Behold. I would exhort you that when ye shall read these things, if it be wisdom in God that ye should read them, that ye would remember how merciful the Lord hath been unto the children of men, from the creation of Adam even down until the time that ye shall receive these things, and ponder it in your hearts.
And when ye shall receive these things, I would exhort you that ye would ask God, the Eternal Father, in the name of Christ, if these things are not true; and if ve shall ask with a sincere heart, with real intent, having faith in Christ, he will manifest the truth of it unto you, by the power of the Holy Ghost.
And bv the power of the Holy Ghost ye may know the truth of all things.—Moroni 10:2-5
Upon this sacred promise and the miraculous events of the origin of this book, and the appearance of immortal messengers of God to restore the knowledge and powers of the ancient Church of Our Lord and Saviour, the Restored Church arose.

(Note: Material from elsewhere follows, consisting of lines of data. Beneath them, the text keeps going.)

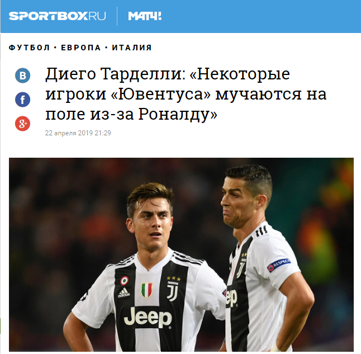Image resolution: width=361 pixels, height=354 pixels.
Task: Open Sportbox.ru home via logo
Action: [57, 16]
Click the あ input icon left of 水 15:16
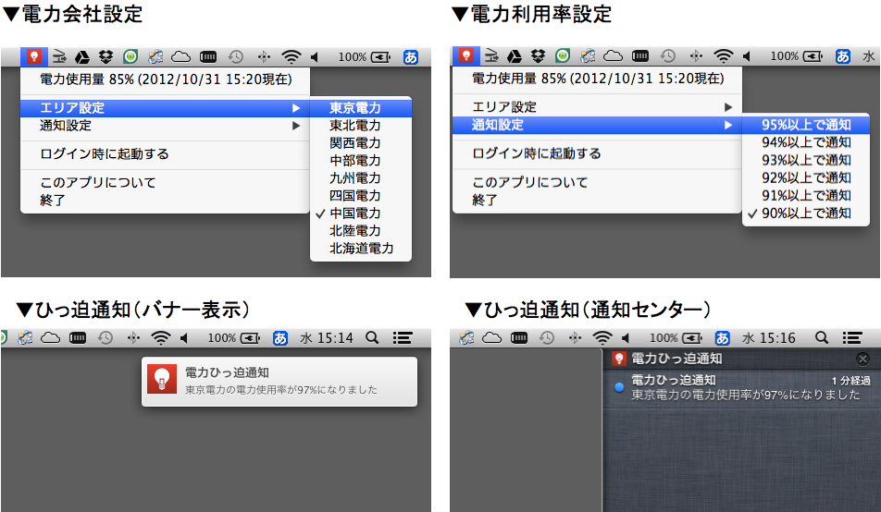 pyautogui.click(x=723, y=338)
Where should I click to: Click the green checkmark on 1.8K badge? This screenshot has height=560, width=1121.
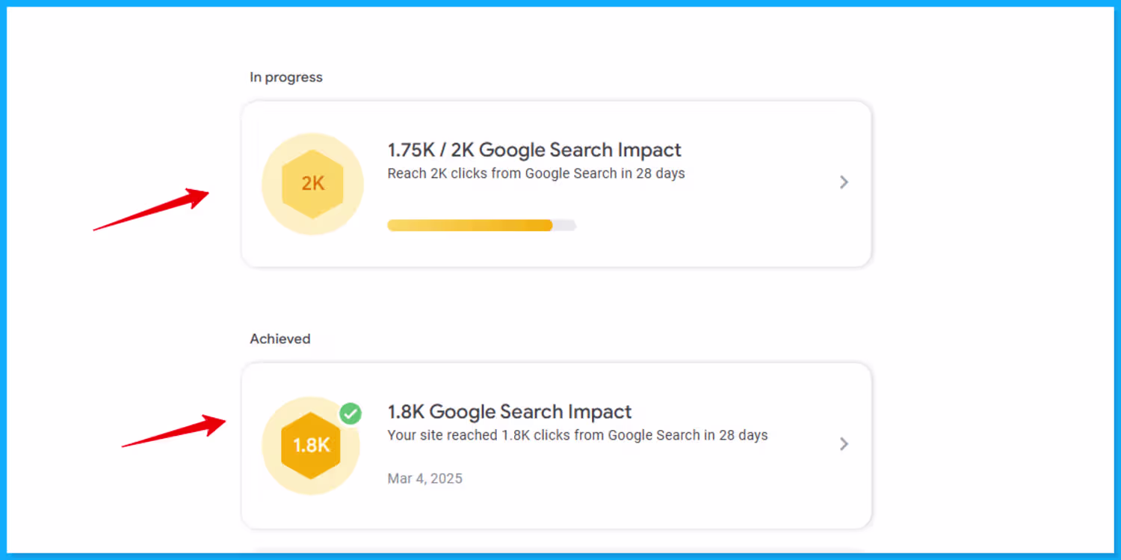coord(350,413)
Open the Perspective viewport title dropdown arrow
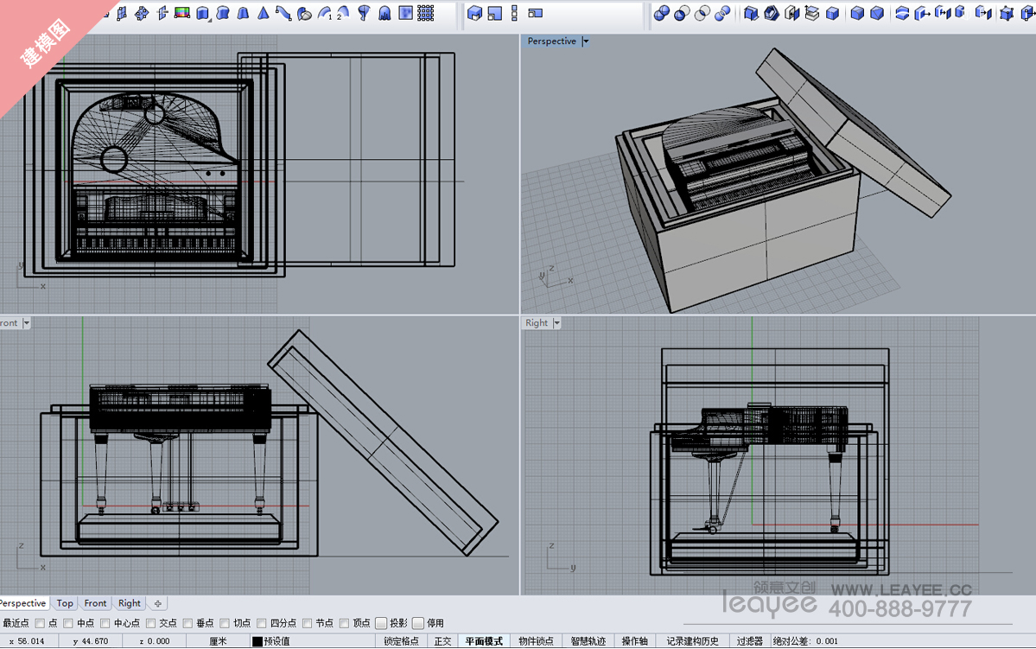 (x=586, y=41)
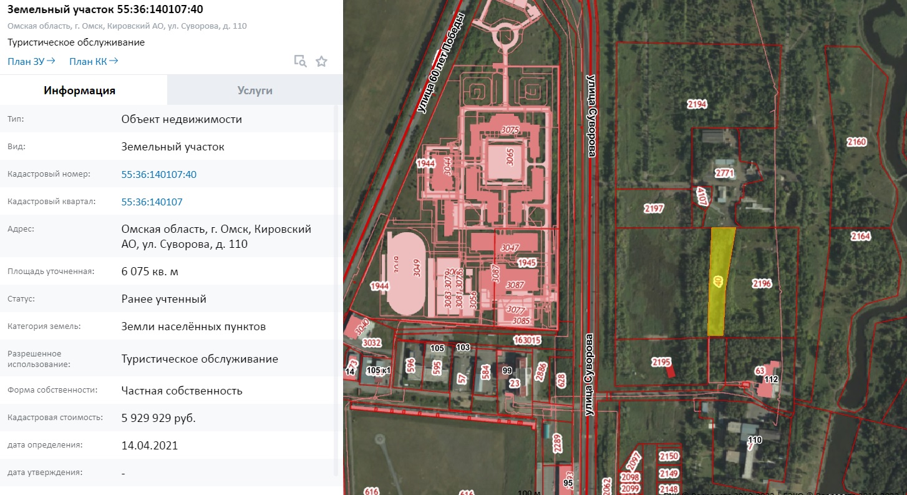907x495 pixels.
Task: Select parcel 2197 on the map
Action: point(654,208)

If the contents of this book, therefore, is the work of any living person or persons at the time of its publication, then the Church of Jesus Christ of Latter-day Saints has no right to exist.
If Christ, after His mortal death, did not arise from the tomb an immortal resurrected Being, and if He did not give to His disciples power to act in His name, and if, on the day of Pentecost, they were not endowed with the power of the Holy Ghost, then there is no Christ, there is no true Christian Church, and man is left without a knowledge of the true and living God.
If Christ, on the other hand, a resurrected, immortal Being, appeared to His disciples as proof of His divinity and endowed them with the spiritual power of the Holy Ghost, why refuse to investigate the evidence that another resurrected person appeared at this time, thereby making possible the translation of ancient scriptures that contain the plainness of the Gospel of Jesus Christ, for the very purpose, as the messenger said, “To convince both the Jew and the Gentile that Jesus is the Christ.”